Activists who support migrants and shelter applicants denounced that migrants who have surrendered to INM (National Migration Institute) agents are practically being required to return to Honduras, putting them at risk.

"Because not everyone migrates for economic reasons, many do so to escape the conditions of violence in their country," said a shelter assistant in the small city of Tecún Umán, located on the border, on the Guatemalan side.

Now, hundreds, thousands of Hondurans, almost all young people, are stranded on the border between Mexico and Guatemala. They are the faces of migration, some try to cross for the first time, many already have.

Thus thousands of migrants who failed to enter the national territory lived this black Monday. About 3,000 migrants from Honduras, from the caravan that left the capital of that country this 2020, remain stranded on the border with Mexico, at the crossings of Chiapas and Tabasco. The deployment of elements of the National Guard prevents them from entering massively.

According to data from the National Migration Institute (INM), another 1,087 migrants have entered in a regulated manner, surrendering to immigration agents and initiated procedures to remain in the country, and subsequently continue their route to the United States.
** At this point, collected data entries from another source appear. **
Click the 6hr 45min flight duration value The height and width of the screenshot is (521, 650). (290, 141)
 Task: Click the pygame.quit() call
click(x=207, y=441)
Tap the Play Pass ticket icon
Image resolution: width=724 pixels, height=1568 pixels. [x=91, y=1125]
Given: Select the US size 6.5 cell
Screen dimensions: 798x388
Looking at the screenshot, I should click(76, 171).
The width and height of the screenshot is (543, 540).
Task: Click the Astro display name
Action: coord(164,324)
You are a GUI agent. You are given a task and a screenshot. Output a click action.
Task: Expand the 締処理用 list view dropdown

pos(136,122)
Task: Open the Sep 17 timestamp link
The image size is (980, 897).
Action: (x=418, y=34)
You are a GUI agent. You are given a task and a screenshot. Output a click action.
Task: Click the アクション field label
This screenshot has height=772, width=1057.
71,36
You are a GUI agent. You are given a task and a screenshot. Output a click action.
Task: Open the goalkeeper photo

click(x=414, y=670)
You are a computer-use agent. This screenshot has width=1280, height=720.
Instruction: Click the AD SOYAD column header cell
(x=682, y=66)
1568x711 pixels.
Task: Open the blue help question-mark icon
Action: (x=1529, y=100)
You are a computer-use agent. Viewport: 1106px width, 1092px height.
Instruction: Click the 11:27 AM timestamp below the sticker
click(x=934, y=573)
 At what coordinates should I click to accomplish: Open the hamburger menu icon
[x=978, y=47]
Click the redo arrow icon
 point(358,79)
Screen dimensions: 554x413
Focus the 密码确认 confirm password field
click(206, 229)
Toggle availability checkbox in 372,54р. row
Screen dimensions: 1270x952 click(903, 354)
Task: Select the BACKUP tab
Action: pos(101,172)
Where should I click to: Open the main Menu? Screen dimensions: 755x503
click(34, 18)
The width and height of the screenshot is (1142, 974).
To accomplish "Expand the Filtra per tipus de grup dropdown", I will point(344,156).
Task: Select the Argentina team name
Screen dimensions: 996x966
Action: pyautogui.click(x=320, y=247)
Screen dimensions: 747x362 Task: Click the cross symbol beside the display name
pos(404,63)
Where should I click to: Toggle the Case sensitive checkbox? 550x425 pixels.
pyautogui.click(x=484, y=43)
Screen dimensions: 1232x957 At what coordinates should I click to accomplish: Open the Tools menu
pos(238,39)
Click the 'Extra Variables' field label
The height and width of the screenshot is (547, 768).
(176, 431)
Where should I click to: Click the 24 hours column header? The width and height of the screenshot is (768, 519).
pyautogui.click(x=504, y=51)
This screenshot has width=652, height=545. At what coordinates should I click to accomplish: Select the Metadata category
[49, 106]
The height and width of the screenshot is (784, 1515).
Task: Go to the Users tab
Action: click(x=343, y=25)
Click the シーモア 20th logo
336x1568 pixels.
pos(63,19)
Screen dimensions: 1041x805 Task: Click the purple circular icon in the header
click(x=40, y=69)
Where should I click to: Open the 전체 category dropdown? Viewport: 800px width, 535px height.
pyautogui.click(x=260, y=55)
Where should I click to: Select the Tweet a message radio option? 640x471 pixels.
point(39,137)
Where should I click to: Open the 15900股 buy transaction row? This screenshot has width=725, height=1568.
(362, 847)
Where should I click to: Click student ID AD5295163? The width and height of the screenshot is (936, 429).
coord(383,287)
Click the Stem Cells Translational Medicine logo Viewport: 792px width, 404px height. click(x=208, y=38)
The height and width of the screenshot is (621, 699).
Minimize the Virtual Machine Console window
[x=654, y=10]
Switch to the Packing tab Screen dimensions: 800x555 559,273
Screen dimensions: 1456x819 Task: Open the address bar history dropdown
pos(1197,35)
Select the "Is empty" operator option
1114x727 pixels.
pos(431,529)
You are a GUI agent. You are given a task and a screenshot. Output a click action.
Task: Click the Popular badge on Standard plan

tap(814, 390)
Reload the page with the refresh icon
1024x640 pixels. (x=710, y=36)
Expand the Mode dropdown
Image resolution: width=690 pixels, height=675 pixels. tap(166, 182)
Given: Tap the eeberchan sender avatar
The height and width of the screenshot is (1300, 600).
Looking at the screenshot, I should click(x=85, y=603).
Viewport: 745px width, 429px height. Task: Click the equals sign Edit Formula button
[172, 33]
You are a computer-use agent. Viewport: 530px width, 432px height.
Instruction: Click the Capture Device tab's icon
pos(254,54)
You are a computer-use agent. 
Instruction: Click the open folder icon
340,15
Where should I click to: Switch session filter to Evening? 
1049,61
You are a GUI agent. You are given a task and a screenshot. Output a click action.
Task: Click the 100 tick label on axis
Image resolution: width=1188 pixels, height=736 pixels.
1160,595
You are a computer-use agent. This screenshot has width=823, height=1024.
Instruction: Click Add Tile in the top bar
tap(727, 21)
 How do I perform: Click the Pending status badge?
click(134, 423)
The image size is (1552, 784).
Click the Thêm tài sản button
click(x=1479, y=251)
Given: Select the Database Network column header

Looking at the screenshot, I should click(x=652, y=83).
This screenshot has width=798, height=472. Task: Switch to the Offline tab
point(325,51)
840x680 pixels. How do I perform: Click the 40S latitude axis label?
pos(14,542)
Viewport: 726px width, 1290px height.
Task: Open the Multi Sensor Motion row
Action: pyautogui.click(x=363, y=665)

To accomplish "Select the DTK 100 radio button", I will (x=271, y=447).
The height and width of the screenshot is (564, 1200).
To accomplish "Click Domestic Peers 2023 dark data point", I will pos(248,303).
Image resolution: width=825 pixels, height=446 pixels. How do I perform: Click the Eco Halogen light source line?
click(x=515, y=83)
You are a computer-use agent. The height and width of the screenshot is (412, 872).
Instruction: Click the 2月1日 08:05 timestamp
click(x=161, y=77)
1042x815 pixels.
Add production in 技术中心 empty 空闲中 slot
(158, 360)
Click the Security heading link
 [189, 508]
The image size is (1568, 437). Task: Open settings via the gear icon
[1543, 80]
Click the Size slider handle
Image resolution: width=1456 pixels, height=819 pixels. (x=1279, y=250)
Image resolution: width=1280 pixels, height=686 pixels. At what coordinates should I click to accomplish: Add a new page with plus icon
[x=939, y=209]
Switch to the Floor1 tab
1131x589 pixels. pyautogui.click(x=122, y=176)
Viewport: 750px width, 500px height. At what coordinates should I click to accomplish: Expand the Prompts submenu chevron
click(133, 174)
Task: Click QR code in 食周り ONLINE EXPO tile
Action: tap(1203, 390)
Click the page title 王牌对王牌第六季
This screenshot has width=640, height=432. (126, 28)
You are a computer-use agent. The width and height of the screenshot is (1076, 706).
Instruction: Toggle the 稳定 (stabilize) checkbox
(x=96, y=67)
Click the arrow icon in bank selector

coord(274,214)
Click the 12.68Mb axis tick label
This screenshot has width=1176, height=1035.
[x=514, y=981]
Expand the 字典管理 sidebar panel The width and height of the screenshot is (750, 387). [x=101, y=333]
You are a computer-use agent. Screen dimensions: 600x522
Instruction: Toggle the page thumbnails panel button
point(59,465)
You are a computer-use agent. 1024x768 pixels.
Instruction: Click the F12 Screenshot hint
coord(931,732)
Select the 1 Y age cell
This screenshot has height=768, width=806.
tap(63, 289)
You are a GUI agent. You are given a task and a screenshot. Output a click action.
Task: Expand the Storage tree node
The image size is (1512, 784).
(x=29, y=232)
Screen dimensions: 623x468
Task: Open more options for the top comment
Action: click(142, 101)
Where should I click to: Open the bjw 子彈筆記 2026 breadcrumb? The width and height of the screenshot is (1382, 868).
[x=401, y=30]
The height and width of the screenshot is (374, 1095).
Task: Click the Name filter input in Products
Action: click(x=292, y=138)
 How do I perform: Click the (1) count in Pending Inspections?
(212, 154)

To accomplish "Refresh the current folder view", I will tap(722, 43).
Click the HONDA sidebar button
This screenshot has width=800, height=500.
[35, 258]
While migrants are looking for ways to enter Mexico, the INM and the National Guard maintain containment operations along the Suchiate, Hondo and Usumacinta rivers, as well as supervisory tasks at the border bridges of Ciudad Hidalgo and Talismán.

Also, they remain operational in the communities of the southern border of Mexico, such as El Ceibo, Tenosique, El Triunfo, Reforma and Escárcega, the unit recognizes.

Uncertainty and anxiety

After they decided to go down to the Suchiate River to cross the border of Guatemala with Mexico and were repelled by the National Guard. Thousands of people who make up the migrant caravan that goes to the United States remained on Monday in uncertainty about their destiny.

At least two-thirds of the thousands of migrants tried forcibly to enter Mexico, which decided to close the border to prevent the free transit of Central Americans.

The migrants were suppressed by the National Guard, who used pepper gas to disperse the hardest, those that even threw stones at the agents.